Aim of the exercise:
Return each line of the material that contains the string "label". Matching is case-sensitive.

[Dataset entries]
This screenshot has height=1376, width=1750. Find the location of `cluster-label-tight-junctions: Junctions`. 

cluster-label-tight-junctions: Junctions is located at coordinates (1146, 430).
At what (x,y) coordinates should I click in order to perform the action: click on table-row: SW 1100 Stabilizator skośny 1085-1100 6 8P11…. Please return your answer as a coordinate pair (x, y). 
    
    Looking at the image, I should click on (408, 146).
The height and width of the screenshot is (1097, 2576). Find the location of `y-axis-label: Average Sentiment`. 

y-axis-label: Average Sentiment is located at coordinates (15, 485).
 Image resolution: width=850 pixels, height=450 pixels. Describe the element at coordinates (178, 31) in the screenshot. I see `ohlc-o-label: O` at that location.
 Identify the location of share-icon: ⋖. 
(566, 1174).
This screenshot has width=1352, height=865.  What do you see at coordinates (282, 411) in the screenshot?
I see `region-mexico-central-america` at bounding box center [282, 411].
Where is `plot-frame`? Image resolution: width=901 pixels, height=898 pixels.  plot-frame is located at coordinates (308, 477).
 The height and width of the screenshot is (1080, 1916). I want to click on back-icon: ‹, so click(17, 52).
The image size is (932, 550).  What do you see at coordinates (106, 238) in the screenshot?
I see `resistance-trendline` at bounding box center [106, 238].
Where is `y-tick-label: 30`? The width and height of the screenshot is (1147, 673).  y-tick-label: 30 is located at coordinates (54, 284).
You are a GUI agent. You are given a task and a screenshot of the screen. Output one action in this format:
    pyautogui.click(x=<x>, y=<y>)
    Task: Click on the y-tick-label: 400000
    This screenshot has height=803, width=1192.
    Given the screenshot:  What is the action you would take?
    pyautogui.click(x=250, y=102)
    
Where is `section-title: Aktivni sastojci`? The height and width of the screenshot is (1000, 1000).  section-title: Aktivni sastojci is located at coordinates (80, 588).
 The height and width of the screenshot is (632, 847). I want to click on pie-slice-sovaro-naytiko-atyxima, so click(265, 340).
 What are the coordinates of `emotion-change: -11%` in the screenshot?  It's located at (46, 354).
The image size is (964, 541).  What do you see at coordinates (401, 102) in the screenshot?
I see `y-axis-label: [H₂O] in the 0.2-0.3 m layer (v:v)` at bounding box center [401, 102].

Task response:
This screenshot has height=1376, width=1750. Find the location of `cluster-label-tight-junctions: Junctions`. 
cluster-label-tight-junctions: Junctions is located at coordinates (1146, 430).
The height and width of the screenshot is (1097, 2576). Find the location of `y-axis-label: Average Sentiment`. 
y-axis-label: Average Sentiment is located at coordinates (15, 485).
 Image resolution: width=850 pixels, height=450 pixels. Describe the element at coordinates (178, 31) in the screenshot. I see `ohlc-o-label: O` at that location.
Where is `y-tick-label: 30`? The width and height of the screenshot is (1147, 673).  y-tick-label: 30 is located at coordinates (54, 284).
    Task: Click on the y-tick-label: 400000
I see `y-axis-label: [H₂O] in the 0.2-0.3 m layer (v:v)` at bounding box center [401, 102].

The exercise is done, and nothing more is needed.